What this task involves>
Each line from the one containing "Where should I click to: Open the" through the end of the data below is to be output verbatim, with no lines added or left out.

The records>

'''

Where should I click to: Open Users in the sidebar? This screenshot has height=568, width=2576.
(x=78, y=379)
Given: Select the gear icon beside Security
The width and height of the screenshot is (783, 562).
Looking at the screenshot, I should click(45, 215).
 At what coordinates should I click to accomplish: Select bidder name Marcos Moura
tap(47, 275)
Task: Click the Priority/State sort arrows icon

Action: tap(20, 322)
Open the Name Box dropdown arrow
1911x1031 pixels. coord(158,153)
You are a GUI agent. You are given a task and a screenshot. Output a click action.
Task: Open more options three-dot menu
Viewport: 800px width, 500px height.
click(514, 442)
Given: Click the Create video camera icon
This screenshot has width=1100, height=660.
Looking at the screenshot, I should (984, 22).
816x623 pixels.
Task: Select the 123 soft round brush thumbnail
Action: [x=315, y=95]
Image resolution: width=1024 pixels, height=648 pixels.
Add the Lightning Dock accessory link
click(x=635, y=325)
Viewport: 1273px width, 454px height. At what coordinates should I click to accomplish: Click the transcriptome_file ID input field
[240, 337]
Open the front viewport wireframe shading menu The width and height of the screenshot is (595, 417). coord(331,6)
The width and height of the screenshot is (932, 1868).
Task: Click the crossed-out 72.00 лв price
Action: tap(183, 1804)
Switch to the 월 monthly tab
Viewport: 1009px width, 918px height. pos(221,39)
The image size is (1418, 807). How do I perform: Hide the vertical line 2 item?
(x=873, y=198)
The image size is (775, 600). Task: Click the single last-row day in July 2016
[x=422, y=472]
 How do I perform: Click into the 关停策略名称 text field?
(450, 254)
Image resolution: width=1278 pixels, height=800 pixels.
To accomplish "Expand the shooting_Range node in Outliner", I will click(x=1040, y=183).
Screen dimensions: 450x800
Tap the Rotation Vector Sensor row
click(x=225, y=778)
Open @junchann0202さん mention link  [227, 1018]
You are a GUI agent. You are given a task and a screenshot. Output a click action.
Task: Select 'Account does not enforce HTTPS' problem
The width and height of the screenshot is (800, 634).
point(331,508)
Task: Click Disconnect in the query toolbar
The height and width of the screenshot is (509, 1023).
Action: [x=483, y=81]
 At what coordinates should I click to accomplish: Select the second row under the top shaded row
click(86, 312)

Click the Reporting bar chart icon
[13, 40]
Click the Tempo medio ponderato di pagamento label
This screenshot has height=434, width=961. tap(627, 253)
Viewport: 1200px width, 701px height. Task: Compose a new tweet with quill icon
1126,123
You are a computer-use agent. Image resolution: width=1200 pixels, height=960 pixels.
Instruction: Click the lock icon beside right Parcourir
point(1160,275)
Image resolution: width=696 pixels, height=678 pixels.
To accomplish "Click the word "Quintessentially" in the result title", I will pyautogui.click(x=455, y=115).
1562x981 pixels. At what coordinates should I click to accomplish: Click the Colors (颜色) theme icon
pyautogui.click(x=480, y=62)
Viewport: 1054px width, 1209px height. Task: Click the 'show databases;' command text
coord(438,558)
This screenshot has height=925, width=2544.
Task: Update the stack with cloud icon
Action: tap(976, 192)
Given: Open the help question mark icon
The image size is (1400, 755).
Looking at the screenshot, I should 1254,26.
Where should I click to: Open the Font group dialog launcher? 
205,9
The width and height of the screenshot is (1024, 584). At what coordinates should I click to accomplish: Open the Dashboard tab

'''

Completed exercise>
Where should I click to: Open the Font group dialog launcher? 
205,9
The width and height of the screenshot is (1024, 584). At what coordinates should I click to accomplish: Open the Dashboard tab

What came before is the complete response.